La critique et les vaines admirations s’acharnèrent après une défroque vide, tandis que le Poète se dérobait, souriant et inviolé. Au costume du dandy, aux pots de fard qui attirent comme des mouches, les petits biographes, je joins le masque du chrétien à la Pascal, celui du pessimiste contempteur de l’humanité. Rien, je l’affirme, ne m’intéresse que son âme nue.

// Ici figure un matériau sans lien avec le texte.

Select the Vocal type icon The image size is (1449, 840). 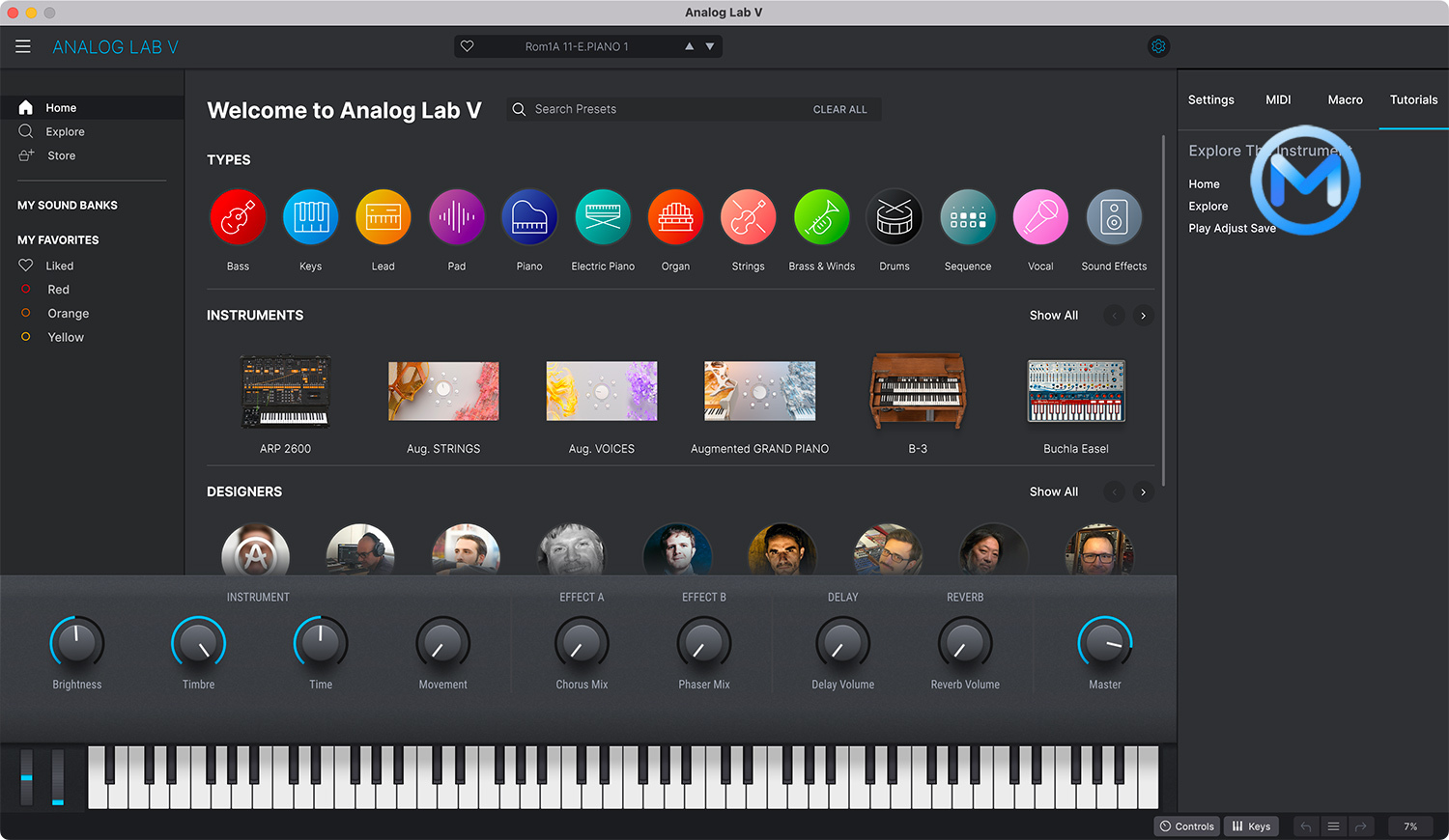(x=1040, y=216)
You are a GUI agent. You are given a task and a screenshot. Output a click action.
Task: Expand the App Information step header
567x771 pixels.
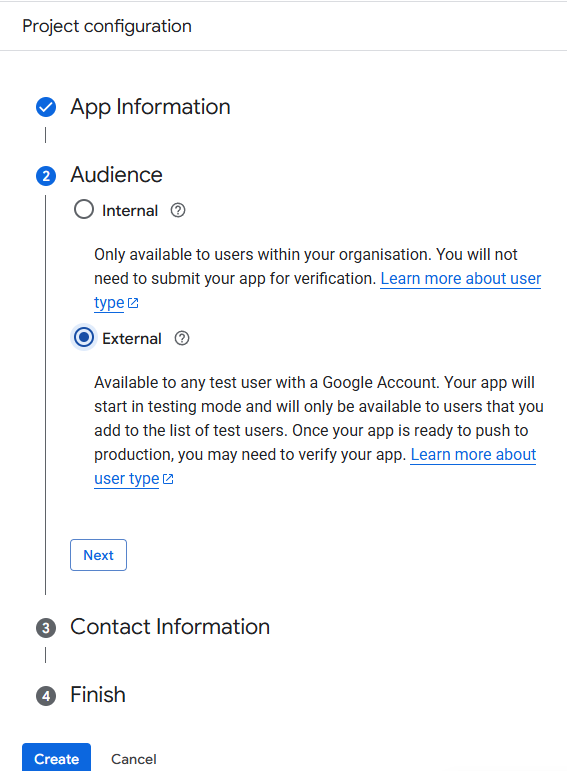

Et la sienne planait bien au-dessus de ces misères. Je ne m’arrêterai donc point aux arabesques de son œuvre, aux cris de mépris, de révolte ou de dégoût : seul son amour m’attire. Et si je sais le surprendre, je l’aperçois comme enivré par la révélation de beauté qu’il nous apporte. Cette beauté est si neuve ! Ce n’est plus celle d’une enfance gauche et d’une barbarie sommeillante ; c’est la beauté du labeur, de l’effort incessant, de la maturité victorieuse : La Femme créant elle-même sa grâce par le costume, l’Homme créant par son activité la poème sublime de la Ville, l’Ame enfin à l’aide des sens, chaque jour plus affinés, élargissant le domaine de la Connaissance, embrassant le monde dans ses multiples harmonies.